**Source text:**

━━━━━━━━━━━━━━━━

Humza Yousaf told comparisons between NHS Scotland and the rest of the UK 'angers nurses'
Health secretary Humza Yousaf was told that comparing the performance of the NHS in Scotland to the rest of the UK “angers nurses”.
During a Holyrood fringe event at the SNP conference in Aberdeen, Colin Poolman, director of the Royal College of Nursing Scotland, said his members didn't want to hear comparisons with how the NHS is faring in other parts of the UK.
Earlier in the day, Yousaf met members of the RCN demonstrating outside the venue.
Asked whether it was any consolation that the NHS is struggling elsewhere in the UK, something regularly referenced by Scottish Government ministers, Poolman said: “It angers nurses. They get told that we have more nurses [in Scotland], their pay is slightly better. It is all relative.
“It is not about comparing them; it is about meeting the demands of the people of Scotland.”
Yousaf was quick to acknowledge the point made by Poolman and was keen to get a across that the reason that his party compares NHS Scotland with other nations in the UK was because the criticism “usually comes from the opposition saying this is only happening in Scotland.”
Yousaf highlighted again that it was “a problem in the UK” and even “potentially across the world”.
Earlier, He was confronted by nurses from the Royal College of Nursing (RCN) who were angry about pay and conditions. RCN is now balloting for industrial action after a fiver per cent pay increase could not be agreed upon.
The health secretary was also asked about ambulance waiting times, in particular, one person who had to wait 32 hours - a case which was raised at First Minister's Questions this week. He told the audience that the example was “not acceptable”, but he was keen to point out that this was “an exceptional case”.
Yousaf went further, saying: “I apologise to anybody who gets or receives an experience that is far below what the expectations of the health service that they expect...
“Where it [NHS Scotland] is failing, we have got to be upfront about that.”
He told the audience that the impact of the pandemic on the health service was one of the main factors for recent waiting times being so poor, adding that “the recovery will take many, many years to come”.
The most recent health figures released by Public Health Scotland that showed only 63.5 per cent of patients were seen within four hours at A&E in the week to 11 September, far below the government’s own target of 95 per cent.
Further to this, a freedom of information request by the Scottish Conservatives revealed that one patient in Ayrshire waited 84 hours to be seen at A&E.

━━━━━━━━━━━━━━━━

**Data to examine:**
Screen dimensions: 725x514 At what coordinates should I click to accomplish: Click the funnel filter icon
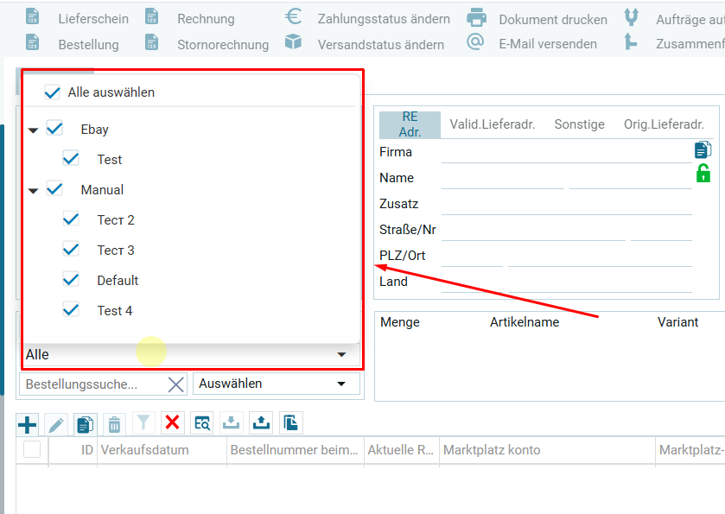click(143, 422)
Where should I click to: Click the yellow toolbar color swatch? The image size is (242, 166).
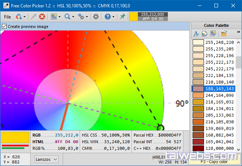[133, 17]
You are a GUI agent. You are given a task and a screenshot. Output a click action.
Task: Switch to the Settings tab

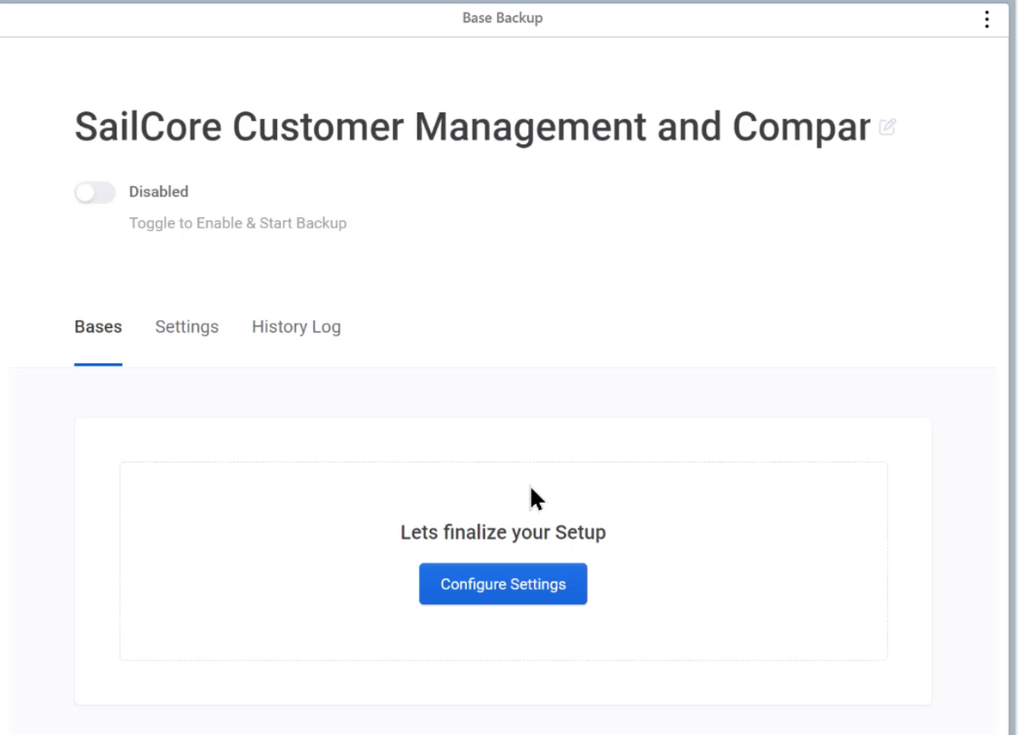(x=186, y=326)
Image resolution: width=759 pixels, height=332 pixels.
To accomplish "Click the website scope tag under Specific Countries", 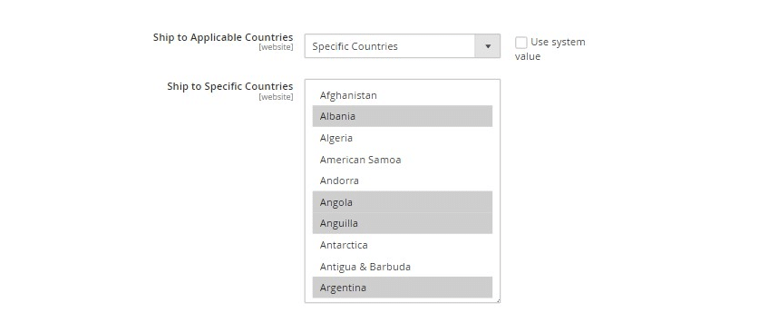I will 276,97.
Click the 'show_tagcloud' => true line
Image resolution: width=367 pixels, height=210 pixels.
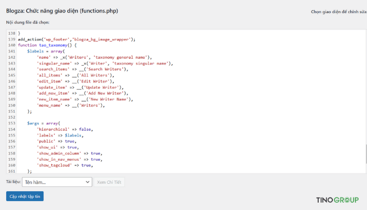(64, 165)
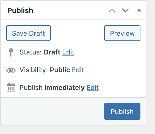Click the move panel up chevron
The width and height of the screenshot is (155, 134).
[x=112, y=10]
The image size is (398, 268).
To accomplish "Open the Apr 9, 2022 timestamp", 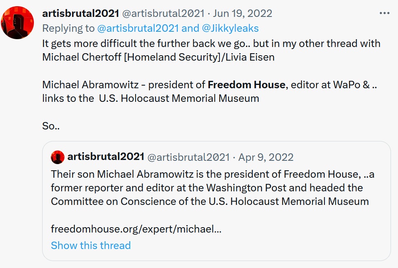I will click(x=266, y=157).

━━━━━━━━━━━━━━━━

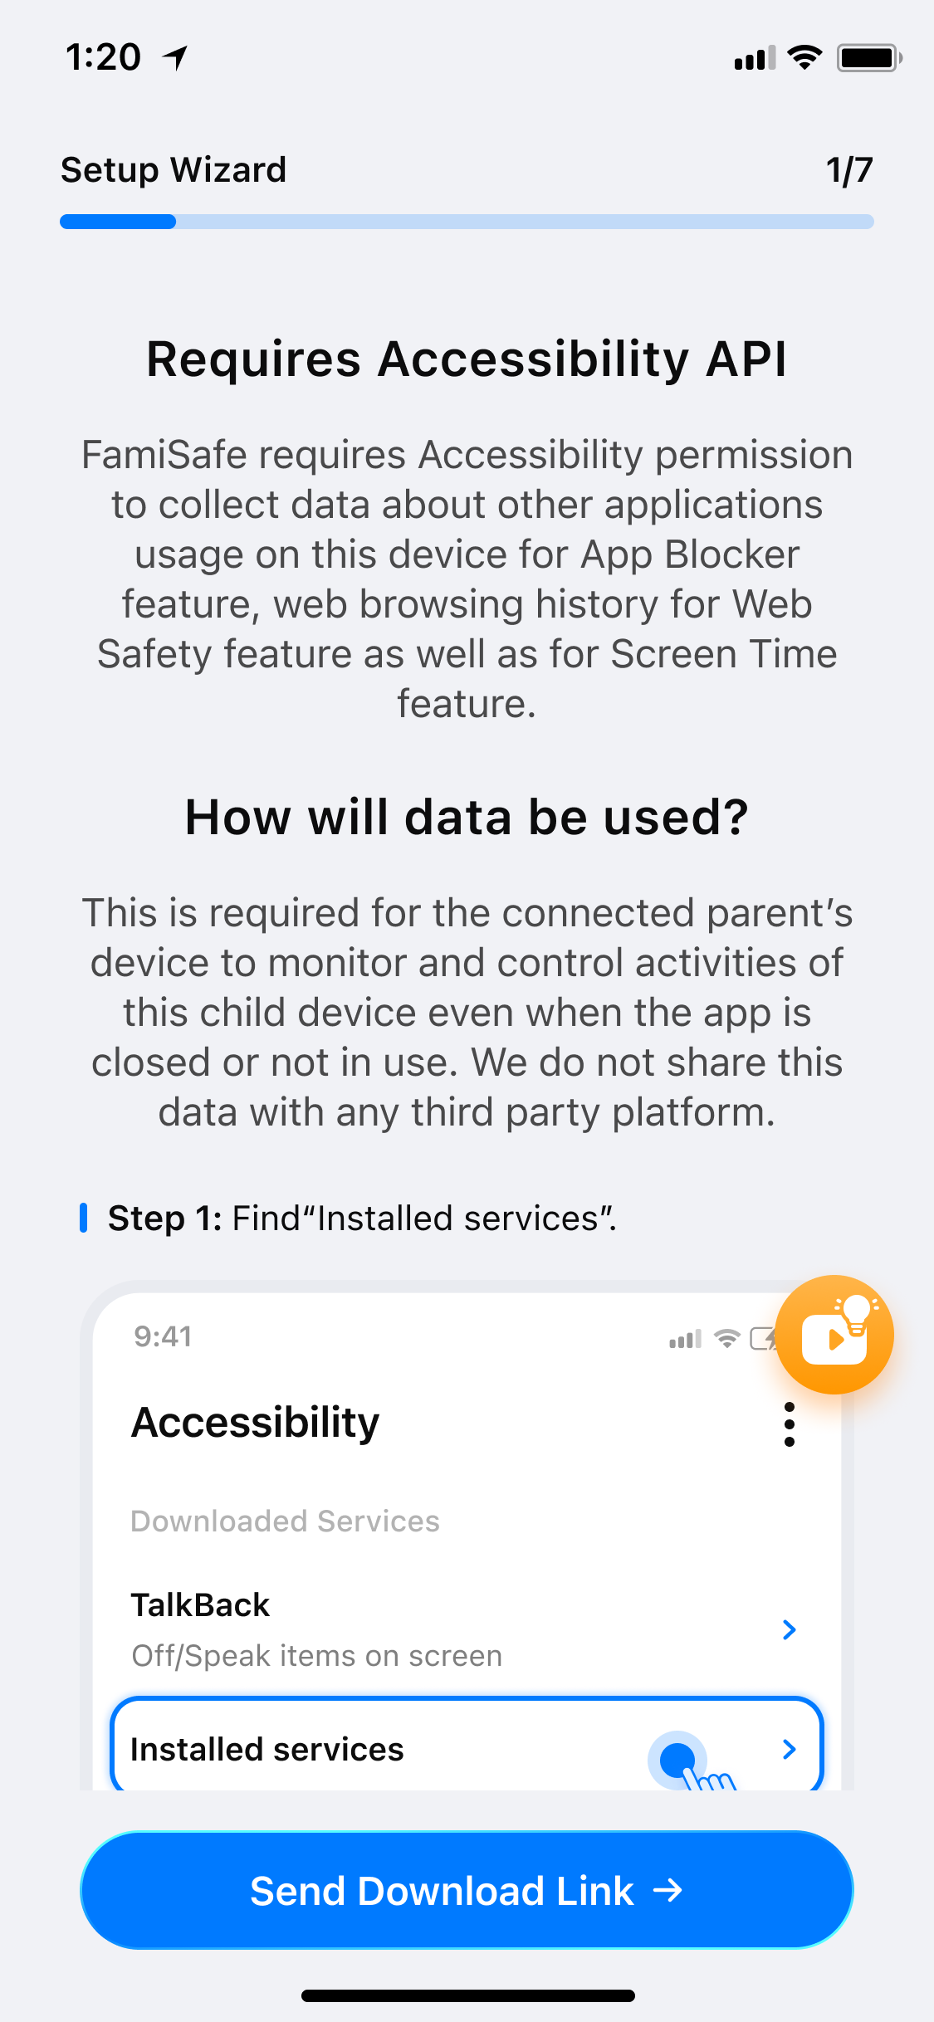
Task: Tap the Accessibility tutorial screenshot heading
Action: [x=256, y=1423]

━━━━━━━━━━━━━━━━

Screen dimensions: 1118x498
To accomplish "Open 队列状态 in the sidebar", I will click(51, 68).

━━━━━━━━━━━━━━━━

**Brief 1:** Copy out the part of the article on Humza Yousaf starting at "The health secretary" and ending at "that they expect...".
**Brief 2:**
Answer these from the article on Humza Yousaf:
(a) In which city was the SNP conference held?
(b) How many hours did the patient in the ambulance case raised at First Minister's Questions have to wait?
(c) What share of patients was seen within four hours at A&E in the week to 11 September?

**Problem solution 1:**
The health secretary was also asked about ambulance waiting times, in particular, one person who had to wait 32 hours - a case which was raised at First Minister's Questions this week. He told the audience that the example was “not acceptable”, but he was keen to point out that this was “an exceptional case”.
Yousaf went further, saying: “I apologise to anybody who gets or receives an experience that is far below what the expectations of the health service that they expect...

**Problem solution 2:**
(a) Aberdeen
(b) 32 hours
(c) 63.5 per cent